**WHAT IS REQUIRED**
Carry forward the reflection on a campus shooting given below, beginning after its final sentence.

**DOCUMENT SEGMENT**
##############################
On the most ordinary of ordinary days this week, on a different campus but in my mind the same campus, the future was shattered with a methodical popping noise.
While the horror is still fresh, before we have satisfied ourselves with superficial understanding and moved on — oh yeah, another loner with a gun — I invoke this prayerful meditation from Rainer Maria Rilke’s “Letters to a Young Poet”:
“I would like to beg you, dear Sir, as well as I can, to have patience with everything unresolved in your heart and to try to love the questions themselves as if they were locked rooms or books written in a very foreign language. Don’t search for the answers, which could not be given to you now, because you would not be able to live them. And the point is, to live everything. Live the questions now. Perhaps then, someday far in the future, you will gradually, without even noticing it, live your way into the answer.”
##############################
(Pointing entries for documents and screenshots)

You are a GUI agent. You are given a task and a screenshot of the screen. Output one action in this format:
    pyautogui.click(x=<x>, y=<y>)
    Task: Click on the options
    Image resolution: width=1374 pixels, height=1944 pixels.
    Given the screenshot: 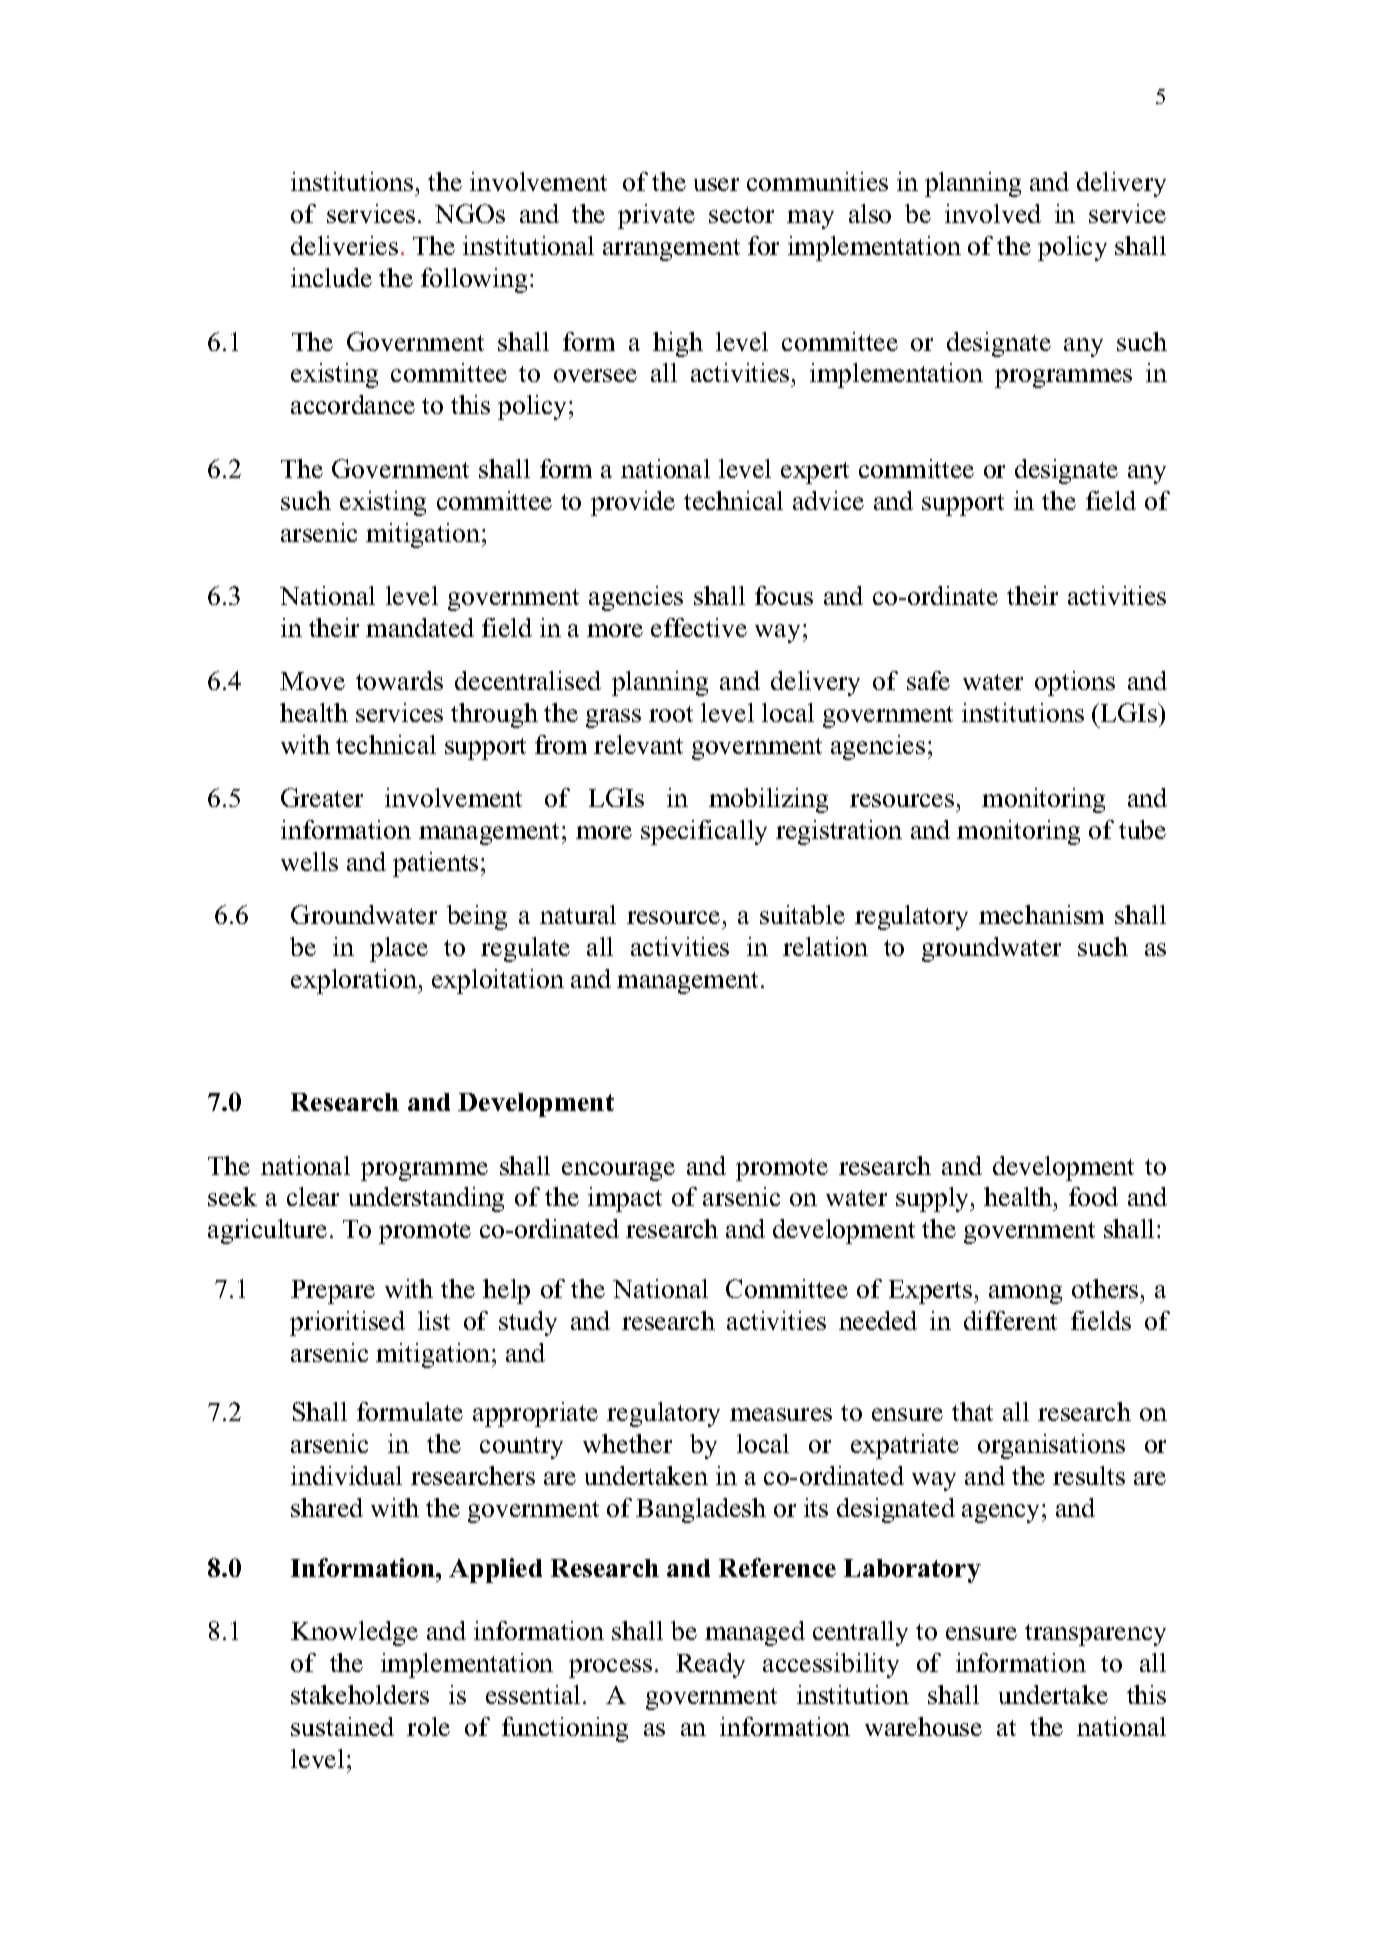 What is the action you would take?
    pyautogui.click(x=1075, y=683)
##############################
**THE RESULT**
Do we have the courage to live the questions right now, rather than slam the door shut on them? The questions are so piercing. Multiply a despairing “why?” by 32 — no, by 33 — and you have the latest tragedy. But where do we stop? Virginia Tech last Monday morning was just another day at the market in Baghdad; and in our own inner cities children are caught in the crossfire of someone else’s alienated malice on a regular basis. Unless the death count is enormous (“record setting”), the ongoing slaughter of innocents has almost ceased being news. It’s just more collateral damage.
“The next decade will have no rules; the Virginia Tech tragedy is just a sign of things to come. There will be terrorists’ acts that will kill ten to twenty times this amount in the next few years. The only hope is for ordinary Americans to arm themselves.”
Well, OK . . .
This is an excerpt from the first press release I received in the wake of the Virginia Tech shootings (from a right-wing PR organization called Special Guests), so close on the heels of and intertwined with the unfolding news accounts it seemed like part of the event: the instant specter of a locked-down, fear-based, armed society. Get your Glock and get used to it!
I offer it here as another piece of ground glass in our meditation. We have to sit with this vision because it’s trying hard to become reality, and will succeed unless we begin the growing-up process Rilke prescribed for his young correspondent.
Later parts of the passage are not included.